Plataformas divulgaram comunicados sobre o texto que limita a remoção de conteúdo; ex-assessor de Trump esteve com Bolsonaro na véspera
Facebook, Twitter e Google criticam MP golpista
Foto: Reprodução, Facebook

Facebook, Twitter e Google divulgaram comunicados críticos à MP que altera o Marco Civil da Internet e limita a remoção de conteúdo que viole normas das plataformas. O texto editado por Jair Bolsonaro deixa claro que a legislação se aplica mesmo a empresas situadas no exterior, desde que ofereçam serviços ao público brasileiro.

“Essa medida provisória limita de forma significativa a capacidade de conter abusos nas nossas plataformas, algo fundamental para oferecer às pessoas um espaço seguro de expressão e conexão online”, disse o Facebook.

O Twitter destacou que “o Marco Civil da Internet foi fruto de um amplo e democrático processo de discussão com a sociedade civil, do qual as empresas, a academia, os usuários e os órgão públicos puderam participar”.

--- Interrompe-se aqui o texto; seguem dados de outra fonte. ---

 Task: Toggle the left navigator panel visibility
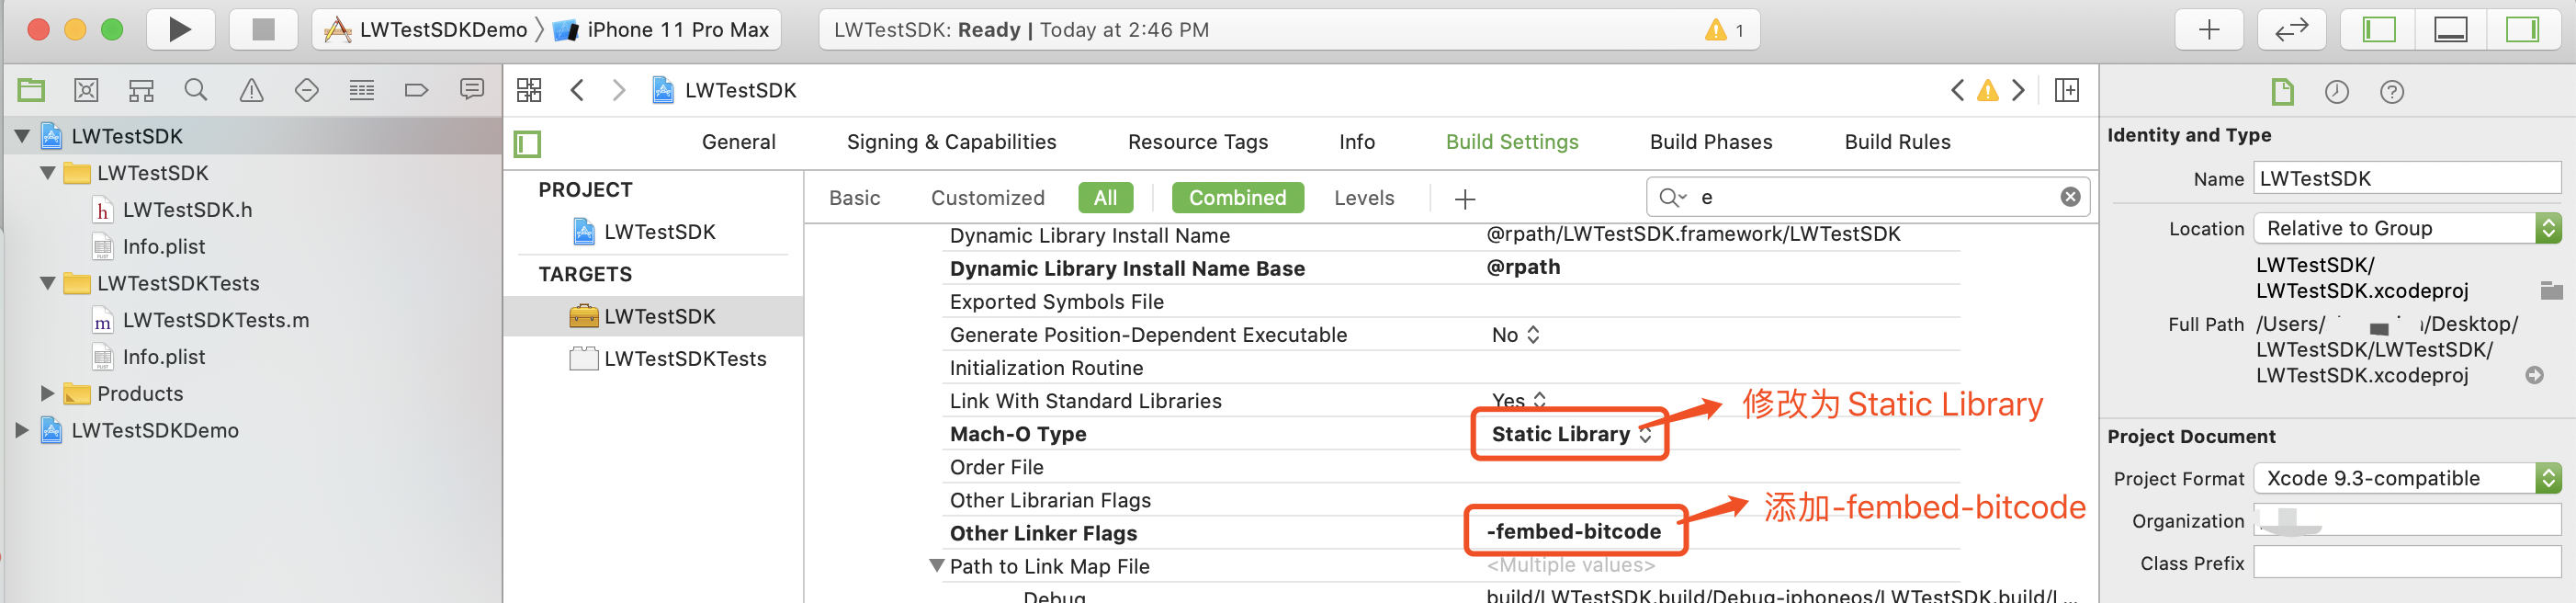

“Acreditamos que a liberdade para aplicar e atualizar regras é essencial para que o YouTube possa colaborar com a construção da internet livre e aberta que transforma a vida de milhões de brasileiros todos os dias”, afirmou o Google.

Bolsonaro editou a MP um dia depois de receber Jason Miller, ex-assessor de Donald Trump e criador da rede social Gettr. O ex-presidente americano foi expulso das plataformas tradicionais depois de incentivar a invasão do Capitólio por seguidores fanáticos.

O presidente brasileiro ainda não foi expulso, mas já teve problemas com o Twitter, que em 29 de março apagou publicações suas que disseminavam fake news sobre a Covid. Um dia depois Facebook e Instagram removeram vídeo em que o presidente atacava o isolamento social.

Em abril do ano passado, vídeos de Bolsonaro foram excluídos do YouTube depois que a plataforma atualizou seus termos para proibir conteúdos que recomendassem o uso de hidroxicloroquina ou ivermectina.

Recentemente, as redes cumpriram determinação do TSE de desmonetizar 14 canais bolsonaristas investigados por ataques ao sistema eleitoral.